## Required work
Transcribe the data. Leave out nothing.

## Data to process
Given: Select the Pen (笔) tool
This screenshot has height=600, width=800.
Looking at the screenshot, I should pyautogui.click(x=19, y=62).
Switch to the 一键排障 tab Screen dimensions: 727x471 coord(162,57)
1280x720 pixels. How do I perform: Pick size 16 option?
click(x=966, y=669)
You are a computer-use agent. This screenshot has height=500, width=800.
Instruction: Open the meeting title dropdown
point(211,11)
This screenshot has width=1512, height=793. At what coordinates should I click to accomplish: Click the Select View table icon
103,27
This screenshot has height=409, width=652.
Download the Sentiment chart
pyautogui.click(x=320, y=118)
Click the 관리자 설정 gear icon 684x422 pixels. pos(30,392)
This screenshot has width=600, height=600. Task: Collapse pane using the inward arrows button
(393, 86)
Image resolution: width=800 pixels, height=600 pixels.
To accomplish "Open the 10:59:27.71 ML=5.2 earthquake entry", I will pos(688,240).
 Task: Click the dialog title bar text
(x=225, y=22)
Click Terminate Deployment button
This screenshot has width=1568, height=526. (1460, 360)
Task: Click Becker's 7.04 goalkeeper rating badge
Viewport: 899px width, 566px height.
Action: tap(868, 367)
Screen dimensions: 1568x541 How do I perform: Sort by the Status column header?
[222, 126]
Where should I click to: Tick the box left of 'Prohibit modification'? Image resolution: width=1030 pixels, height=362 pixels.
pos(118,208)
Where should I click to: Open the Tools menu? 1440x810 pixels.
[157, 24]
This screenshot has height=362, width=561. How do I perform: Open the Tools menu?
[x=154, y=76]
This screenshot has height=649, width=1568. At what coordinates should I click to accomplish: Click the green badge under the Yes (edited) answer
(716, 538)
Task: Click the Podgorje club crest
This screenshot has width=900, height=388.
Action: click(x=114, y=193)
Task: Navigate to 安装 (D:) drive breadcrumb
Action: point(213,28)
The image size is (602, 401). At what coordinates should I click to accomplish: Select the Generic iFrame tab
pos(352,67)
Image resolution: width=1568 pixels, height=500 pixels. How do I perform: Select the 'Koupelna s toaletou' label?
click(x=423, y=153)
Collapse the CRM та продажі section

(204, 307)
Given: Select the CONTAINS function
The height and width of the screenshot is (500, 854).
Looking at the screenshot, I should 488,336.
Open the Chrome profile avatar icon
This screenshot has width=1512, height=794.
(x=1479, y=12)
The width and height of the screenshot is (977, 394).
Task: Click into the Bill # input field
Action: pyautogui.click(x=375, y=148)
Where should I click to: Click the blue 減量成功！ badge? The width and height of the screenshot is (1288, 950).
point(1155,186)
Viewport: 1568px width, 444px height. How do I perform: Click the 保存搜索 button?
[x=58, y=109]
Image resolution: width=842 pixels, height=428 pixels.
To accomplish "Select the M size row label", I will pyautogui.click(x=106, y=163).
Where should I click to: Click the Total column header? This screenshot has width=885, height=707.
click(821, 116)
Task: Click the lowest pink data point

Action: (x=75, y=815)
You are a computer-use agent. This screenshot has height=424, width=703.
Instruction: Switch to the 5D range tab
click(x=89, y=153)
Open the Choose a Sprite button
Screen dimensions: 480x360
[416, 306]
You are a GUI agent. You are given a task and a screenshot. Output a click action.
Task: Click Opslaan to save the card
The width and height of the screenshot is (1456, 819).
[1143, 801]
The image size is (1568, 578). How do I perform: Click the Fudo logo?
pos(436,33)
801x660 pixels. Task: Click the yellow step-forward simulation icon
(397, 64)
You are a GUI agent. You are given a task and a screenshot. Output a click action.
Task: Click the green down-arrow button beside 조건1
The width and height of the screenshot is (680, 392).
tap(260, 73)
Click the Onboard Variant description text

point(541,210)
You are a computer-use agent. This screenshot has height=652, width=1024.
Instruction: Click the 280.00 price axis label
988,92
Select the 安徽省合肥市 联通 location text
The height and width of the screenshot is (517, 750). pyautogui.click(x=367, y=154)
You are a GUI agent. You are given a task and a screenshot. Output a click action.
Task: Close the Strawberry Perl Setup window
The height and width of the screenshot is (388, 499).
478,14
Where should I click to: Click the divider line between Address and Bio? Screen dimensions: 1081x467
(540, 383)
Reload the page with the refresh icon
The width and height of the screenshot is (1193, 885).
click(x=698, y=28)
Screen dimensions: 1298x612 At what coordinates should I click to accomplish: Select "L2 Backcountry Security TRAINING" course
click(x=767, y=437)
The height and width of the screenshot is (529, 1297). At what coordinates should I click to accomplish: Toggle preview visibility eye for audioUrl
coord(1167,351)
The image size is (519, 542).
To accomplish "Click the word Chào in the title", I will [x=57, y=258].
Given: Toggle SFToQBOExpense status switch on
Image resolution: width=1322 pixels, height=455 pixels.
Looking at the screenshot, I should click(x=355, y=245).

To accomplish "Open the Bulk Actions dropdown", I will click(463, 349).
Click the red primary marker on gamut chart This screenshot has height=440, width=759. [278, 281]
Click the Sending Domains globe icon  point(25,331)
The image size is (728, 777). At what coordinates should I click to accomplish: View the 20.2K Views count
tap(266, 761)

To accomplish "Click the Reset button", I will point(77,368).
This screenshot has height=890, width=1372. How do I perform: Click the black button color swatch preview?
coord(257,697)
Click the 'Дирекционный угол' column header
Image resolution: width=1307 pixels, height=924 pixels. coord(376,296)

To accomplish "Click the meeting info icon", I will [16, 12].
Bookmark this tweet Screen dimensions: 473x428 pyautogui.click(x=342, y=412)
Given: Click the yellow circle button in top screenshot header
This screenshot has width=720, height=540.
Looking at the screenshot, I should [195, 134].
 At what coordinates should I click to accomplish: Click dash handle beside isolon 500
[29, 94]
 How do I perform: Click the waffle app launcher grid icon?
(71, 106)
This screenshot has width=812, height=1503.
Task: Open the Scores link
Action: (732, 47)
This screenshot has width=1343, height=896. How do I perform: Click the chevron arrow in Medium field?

## Written response
Given: Select the Pen (笔) tool
This screenshot has height=600, width=800.
Looking at the screenshot, I should pyautogui.click(x=19, y=62).
Switch to the 一键排障 tab Screen dimensions: 727x471 coord(162,57)
1280x720 pixels. How do I perform: Pick size 16 option?
click(x=966, y=669)
You are a computer-use agent. This screenshot has height=500, width=800.
Instruction: Open the meeting title dropdown
point(211,11)
This screenshot has width=1512, height=793. At what coordinates should I click to accomplish: Click the Select View table icon
103,27
This screenshot has height=409, width=652.
Download the Sentiment chart
pyautogui.click(x=320, y=118)
Click the 관리자 설정 gear icon 684x422 pixels. pos(30,392)
This screenshot has width=600, height=600. Task: Collapse pane using the inward arrows button
(393, 86)
Image resolution: width=800 pixels, height=600 pixels.
To accomplish "Open the 10:59:27.71 ML=5.2 earthquake entry", I will pos(688,240).
 Task: Click the dialog title bar text
(x=225, y=22)
Click Terminate Deployment button
This screenshot has width=1568, height=526. (1460, 360)
Task: Click Becker's 7.04 goalkeeper rating badge
Viewport: 899px width, 566px height.
Action: tap(868, 367)
Screen dimensions: 1568x541 How do I perform: Sort by the Status column header?
[222, 126]
Where should I click to: Tick the box left of 'Prohibit modification'? Image resolution: width=1030 pixels, height=362 pixels.
pos(118,208)
Where should I click to: Open the Tools menu? 1440x810 pixels.
[157, 24]
This screenshot has height=362, width=561. How do I perform: Open the Tools menu?
[x=154, y=76]
This screenshot has height=649, width=1568. At what coordinates should I click to accomplish: Click the green badge under the Yes (edited) answer
(716, 538)
Task: Click the Podgorje club crest
This screenshot has width=900, height=388.
Action: click(x=114, y=193)
Task: Navigate to 安装 (D:) drive breadcrumb
Action: point(213,28)
The image size is (602, 401). At what coordinates should I click to accomplish: Select the Generic iFrame tab
pos(352,67)
Image resolution: width=1568 pixels, height=500 pixels. How do I perform: Select the 'Koupelna s toaletou' label?
click(x=423, y=153)
Collapse the CRM та продажі section

(204, 307)
Given: Select the CONTAINS function
The height and width of the screenshot is (500, 854).
Looking at the screenshot, I should 488,336.
Open the Chrome profile avatar icon
This screenshot has width=1512, height=794.
(x=1479, y=12)
The width and height of the screenshot is (977, 394).
Task: Click into the Bill # input field
Action: pyautogui.click(x=375, y=148)
Where should I click to: Click the blue 減量成功！ badge? The width and height of the screenshot is (1288, 950).
point(1155,186)
Viewport: 1568px width, 444px height. How do I perform: Click the 保存搜索 button?
[x=58, y=109]
Image resolution: width=842 pixels, height=428 pixels.
To accomplish "Select the M size row label", I will pyautogui.click(x=106, y=163).
Where should I click to: Click the Total column header? This screenshot has width=885, height=707.
click(821, 116)
Task: Click the lowest pink data point

Action: (x=75, y=815)
You are a computer-use agent. This screenshot has height=424, width=703.
Instruction: Switch to the 5D range tab
click(x=89, y=153)
Open the Choose a Sprite button
Screen dimensions: 480x360
[416, 306]
You are a GUI agent. You are given a task and a screenshot. Output a click action.
Task: Click Opslaan to save the card
The width and height of the screenshot is (1456, 819).
[1143, 801]
The image size is (1568, 578). How do I perform: Click the Fudo logo?
pos(436,33)
801x660 pixels. Task: Click the yellow step-forward simulation icon
(397, 64)
You are a GUI agent. You are given a task and a screenshot. Output a click action.
Task: Click the green down-arrow button beside 조건1
The width and height of the screenshot is (680, 392).
tap(260, 73)
Click the Onboard Variant description text

point(541,210)
You are a computer-use agent. This screenshot has height=652, width=1024.
Instruction: Click the 280.00 price axis label
988,92
Select the 安徽省合肥市 联通 location text
The height and width of the screenshot is (517, 750). pyautogui.click(x=367, y=154)
You are a GUI agent. You are given a task and a screenshot. Output a click action.
Task: Close the Strawberry Perl Setup window
The height and width of the screenshot is (388, 499).
478,14
Where should I click to: Click the divider line between Address and Bio? Screen dimensions: 1081x467
(540, 383)
Reload the page with the refresh icon
The width and height of the screenshot is (1193, 885).
click(x=698, y=28)
Screen dimensions: 1298x612 At what coordinates should I click to accomplish: Select "L2 Backcountry Security TRAINING" course
click(x=767, y=437)
The height and width of the screenshot is (529, 1297). At what coordinates should I click to accomplish: Toggle preview visibility eye for audioUrl
coord(1167,351)
The image size is (519, 542).
To accomplish "Click the word Chào in the title", I will [x=57, y=258].
Given: Toggle SFToQBOExpense status switch on
Image resolution: width=1322 pixels, height=455 pixels.
Looking at the screenshot, I should click(x=355, y=245).

To accomplish "Open the Bulk Actions dropdown", I will click(463, 349).
Click the red primary marker on gamut chart This screenshot has height=440, width=759. [278, 281]
Click the Sending Domains globe icon  point(25,331)
The image size is (728, 777). At what coordinates should I click to accomplish: View the 20.2K Views count
tap(266, 761)

To accomplish "Click the Reset button", I will point(77,368).
This screenshot has height=890, width=1372. How do I perform: Click the black button color swatch preview?
coord(257,697)
Click the 'Дирекционный угол' column header
Image resolution: width=1307 pixels, height=924 pixels. coord(376,296)

To accomplish "Click the meeting info icon", I will [16, 12].
Bookmark this tweet Screen dimensions: 473x428 pyautogui.click(x=342, y=412)
Given: Click the yellow circle button in top screenshot header
This screenshot has width=720, height=540.
Looking at the screenshot, I should [195, 134].
 At what coordinates should I click to accomplish: Click dash handle beside isolon 500
[29, 94]
 How do I perform: Click the waffle app launcher grid icon?
(71, 106)
This screenshot has width=812, height=1503.
Task: Open the Scores link
Action: (732, 47)
This screenshot has width=1343, height=896. How do I perform: Click the chevron arrow in Medium field?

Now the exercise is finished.